Ne comprenant pas sa réponse, je clignai des yeux.

- Plus exactement, nous sommes sous Ephyr.
- Sous ?!
- En fait, c’est une cité secrète, car ses seuls habitants sont des Neltiads.
- Des Neltiads ?!

Au bout de onze années, séquestrée dans l’église de Désegipsien, je n’avais presque pas revu de Neltiads. Je croyais même un moment que le peuple neltiad avait presque disparu de la surface du monde. A présent, je me trouvais en plein milieu d’une ville seulement peuplée de ceux de ma race, et cela m’emplit de joie et de bonheur.

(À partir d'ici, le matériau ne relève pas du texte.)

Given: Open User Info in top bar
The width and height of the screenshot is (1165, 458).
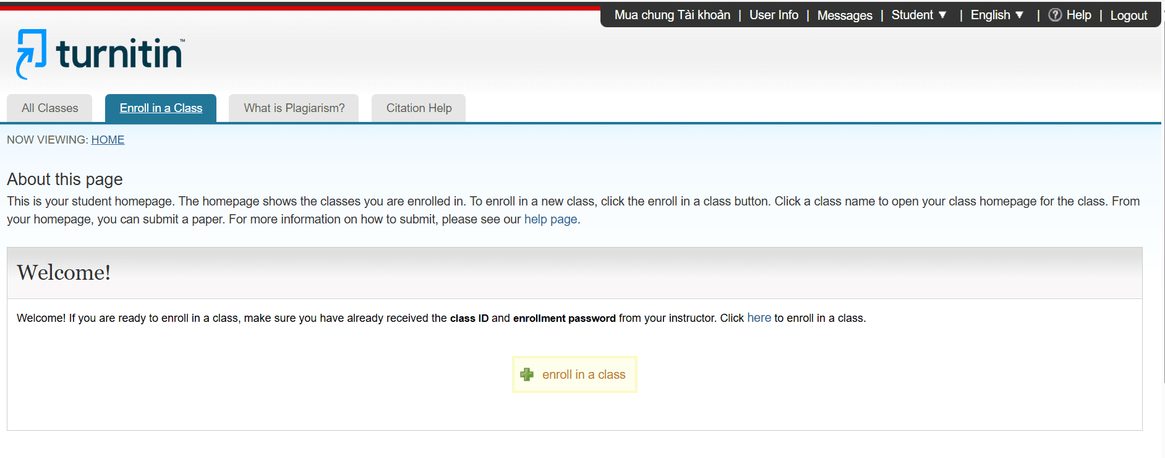Looking at the screenshot, I should click(x=774, y=15).
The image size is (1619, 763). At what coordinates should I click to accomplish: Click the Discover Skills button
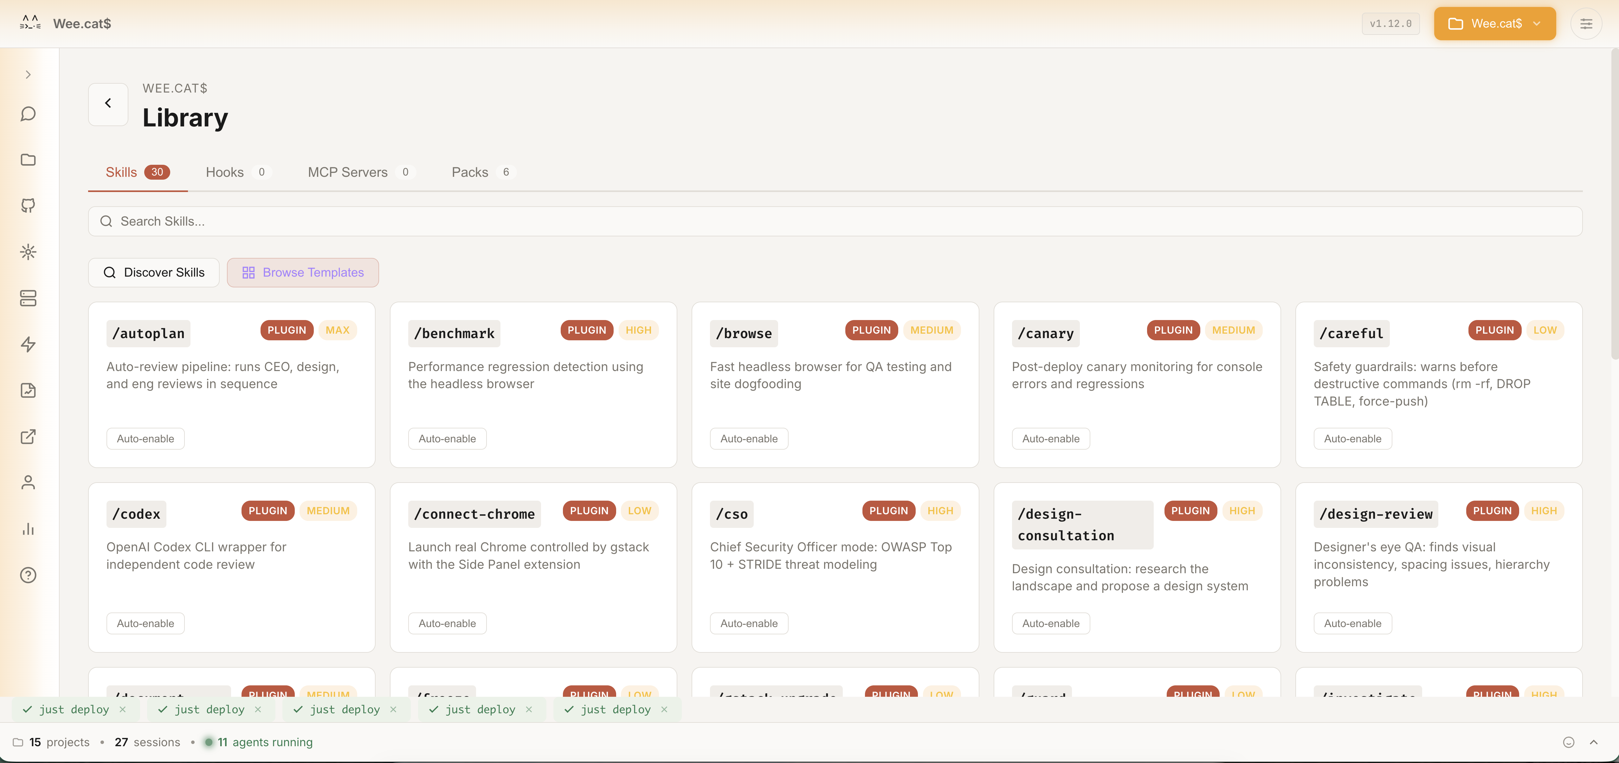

- Oui, continua Astiran. Après la grande guerre entre les Neltiads et les Humains, certains rescapés neltiads se sont réfugiés dans les sous terrains d’Ephyr, lieu seulement connu par eux, car les Humains les détestent toujours autant. Ici, il n’y a que des Neltiads, ils vivent en paix et ne remontent que très rarement. Je ne te raconte pas les histoires déclanchées lorsque Yasalyn et moi sommes entrés. Mais Naid nous a défendu.
- Naid a l’air de venir fréquemment à Ephyr.
- Qu’est ce qui te fait dire cela ?
- En premier lieu, il connaît la guérisseuse. De plus, celle-ci lui a dit de venir la voir, afin qu’elle puisse vérifier quelque chose après plusieurs mois, ce qui laisse entendre que Naid serait déjà venu à Ephyr il y a quelques mois.

Astiran se gratta sa joue mal rasée.

- C’est certainement possible, dit-il. Mais quelle est cette chose que la guérisseuse devait vérifier ?
- Justement, je n’en sais absolument rien…et cela m’ennuie, Naid n’a rien voulu m’avouer. T’aurait-il dit quelque chose de particulier à toi ? Une blessure quelconque, n’importe quoi… ?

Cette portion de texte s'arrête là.